I buy rice by the large bag. When I get home I empty the bag into a tupperware container and put it in the cupboard. This rice is only a couple of weeks old. I opened the lid and there was a bug. Does this mean I should throw out all the rice. Or will it not matter once it goes in the hot electric rice cooker? What would you do?


----------



## spoonbread (Mar 23, 2004)

It is ok.....just throw away the bug. If you are squeamish about bugs, then throw it away and buy more rice, it;s pretty cheap.


----------



## suzanne (May 26, 2001)

I would probably keep using the rice until more bugs showed up. :blush: Then I'd toss the whole thing. 

And I would find another place to buy my rice, and I'd buy a different brand the next time. If one bug was in your bag of rice, there are probably going to be more; they got in before you got it home, either in storage at the store or before it even got to the store. 

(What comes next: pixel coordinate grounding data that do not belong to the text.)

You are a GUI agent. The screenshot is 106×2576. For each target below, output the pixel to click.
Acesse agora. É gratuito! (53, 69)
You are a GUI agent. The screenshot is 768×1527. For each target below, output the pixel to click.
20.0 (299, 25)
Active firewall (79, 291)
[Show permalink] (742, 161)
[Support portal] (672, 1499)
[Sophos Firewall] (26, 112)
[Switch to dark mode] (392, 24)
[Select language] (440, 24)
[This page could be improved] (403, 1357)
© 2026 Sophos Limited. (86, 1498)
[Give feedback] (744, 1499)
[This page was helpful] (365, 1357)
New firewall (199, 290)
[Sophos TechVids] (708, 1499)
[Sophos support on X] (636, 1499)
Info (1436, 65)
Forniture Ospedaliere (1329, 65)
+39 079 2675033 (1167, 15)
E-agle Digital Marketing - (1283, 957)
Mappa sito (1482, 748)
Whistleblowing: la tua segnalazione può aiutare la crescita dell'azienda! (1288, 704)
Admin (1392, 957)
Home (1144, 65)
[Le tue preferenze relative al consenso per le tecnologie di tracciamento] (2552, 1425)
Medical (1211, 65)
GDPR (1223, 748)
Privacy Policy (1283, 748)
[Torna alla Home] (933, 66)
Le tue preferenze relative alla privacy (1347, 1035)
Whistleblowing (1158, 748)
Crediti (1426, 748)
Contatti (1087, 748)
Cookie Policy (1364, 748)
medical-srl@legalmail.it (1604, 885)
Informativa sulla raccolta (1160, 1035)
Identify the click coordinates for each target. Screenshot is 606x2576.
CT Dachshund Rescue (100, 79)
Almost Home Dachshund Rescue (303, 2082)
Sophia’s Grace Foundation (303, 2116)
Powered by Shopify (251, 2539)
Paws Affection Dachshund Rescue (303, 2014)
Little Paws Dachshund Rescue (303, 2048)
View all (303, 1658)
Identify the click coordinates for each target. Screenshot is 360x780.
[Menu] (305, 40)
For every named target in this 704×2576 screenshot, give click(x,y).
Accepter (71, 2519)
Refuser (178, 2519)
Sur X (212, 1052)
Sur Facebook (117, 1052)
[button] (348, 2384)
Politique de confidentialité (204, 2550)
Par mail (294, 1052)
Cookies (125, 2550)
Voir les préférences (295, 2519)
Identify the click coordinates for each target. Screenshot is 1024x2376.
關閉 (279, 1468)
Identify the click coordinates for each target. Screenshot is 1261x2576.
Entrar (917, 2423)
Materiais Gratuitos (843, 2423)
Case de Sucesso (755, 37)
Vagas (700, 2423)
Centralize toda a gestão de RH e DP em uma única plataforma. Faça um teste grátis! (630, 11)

Putting it away in a closed container will keep the bugs from spreading to other foods in your cupboard (good work!) but it won't remove the bugs and bug eggs already in the rice.


----------



## siduri (Aug 13, 2006)

I usually look for the little holes and crumbs that an infestation of bugs would cause. If it's one bug, maybe just make sure to rinse the rice, or better yet, put it in a pot of water, stir it up, and see if any other bugs float to the surface.


----------



## shroomgirl (Aug 11, 2000)

extra protein! oh wait this is a rice thread not a wild shroom thread......


----------



## pablopabla (Jul 13, 2006)

One traditional method to keep away the bug from the rice is to put a couple of bulbs of garlic in the rice. That should keep the bug away for some time.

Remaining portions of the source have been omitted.